◆ DATA TO PROCESS:

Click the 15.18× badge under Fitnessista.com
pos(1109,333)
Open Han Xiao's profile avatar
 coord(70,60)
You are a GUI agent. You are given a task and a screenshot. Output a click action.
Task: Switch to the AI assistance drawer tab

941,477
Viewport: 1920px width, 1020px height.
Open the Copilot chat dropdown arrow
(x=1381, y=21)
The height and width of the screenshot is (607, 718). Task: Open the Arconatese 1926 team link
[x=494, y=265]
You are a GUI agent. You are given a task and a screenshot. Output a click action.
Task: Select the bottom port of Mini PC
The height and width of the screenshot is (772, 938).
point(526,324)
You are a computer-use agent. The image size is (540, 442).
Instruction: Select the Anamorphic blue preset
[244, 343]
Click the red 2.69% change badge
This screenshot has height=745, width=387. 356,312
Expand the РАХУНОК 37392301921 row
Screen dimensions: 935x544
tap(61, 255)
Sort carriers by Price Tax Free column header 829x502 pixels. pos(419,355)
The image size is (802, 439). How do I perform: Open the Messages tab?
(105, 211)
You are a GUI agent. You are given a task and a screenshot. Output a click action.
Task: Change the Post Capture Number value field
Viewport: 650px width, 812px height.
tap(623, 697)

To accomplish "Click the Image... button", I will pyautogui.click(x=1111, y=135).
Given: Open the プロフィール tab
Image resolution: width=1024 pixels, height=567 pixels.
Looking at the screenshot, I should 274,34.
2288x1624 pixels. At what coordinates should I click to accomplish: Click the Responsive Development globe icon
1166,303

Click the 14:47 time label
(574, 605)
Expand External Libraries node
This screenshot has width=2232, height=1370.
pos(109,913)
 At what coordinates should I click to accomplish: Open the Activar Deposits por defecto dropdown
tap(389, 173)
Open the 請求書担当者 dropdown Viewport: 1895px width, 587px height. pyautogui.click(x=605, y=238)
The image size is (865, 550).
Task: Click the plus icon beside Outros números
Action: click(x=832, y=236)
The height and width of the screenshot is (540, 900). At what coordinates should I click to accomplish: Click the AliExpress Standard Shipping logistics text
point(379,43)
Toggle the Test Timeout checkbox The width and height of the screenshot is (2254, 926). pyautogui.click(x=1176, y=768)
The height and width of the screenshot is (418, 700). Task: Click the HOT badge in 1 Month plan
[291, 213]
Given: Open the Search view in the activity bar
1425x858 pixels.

◆ PROBLEM STATEMENT: Put the entries from the line containing "Open the 請求書担当者" through the end of the entries, both ends included, into a JSON list of strings, one string per line, leaving out blank lines.

◆ ANSWER TO THIS PROBLEM:
[
  "Open the 請求書担当者 dropdown Viewport: 1895px width, 587px height. pyautogui.click(x=605, y=238)",
  "The image size is (865, 550).",
  "Task: Click the plus icon beside Outros números",
  "Action: click(x=832, y=236)",
  "The height and width of the screenshot is (540, 900). At what coordinates should I click to accomplish: Click the AliExpress Standard Shipping logistics text",
  "point(379,43)",
  "Toggle the Test Timeout checkbox The width and height of the screenshot is (2254, 926). pyautogui.click(x=1176, y=768)",
  "The height and width of the screenshot is (418, 700). Task: Click the HOT badge in 1 Month plan",
  "[291, 213]",
  "Given: Open the Search view in the activity bar",
  "1425x858 pixels."
]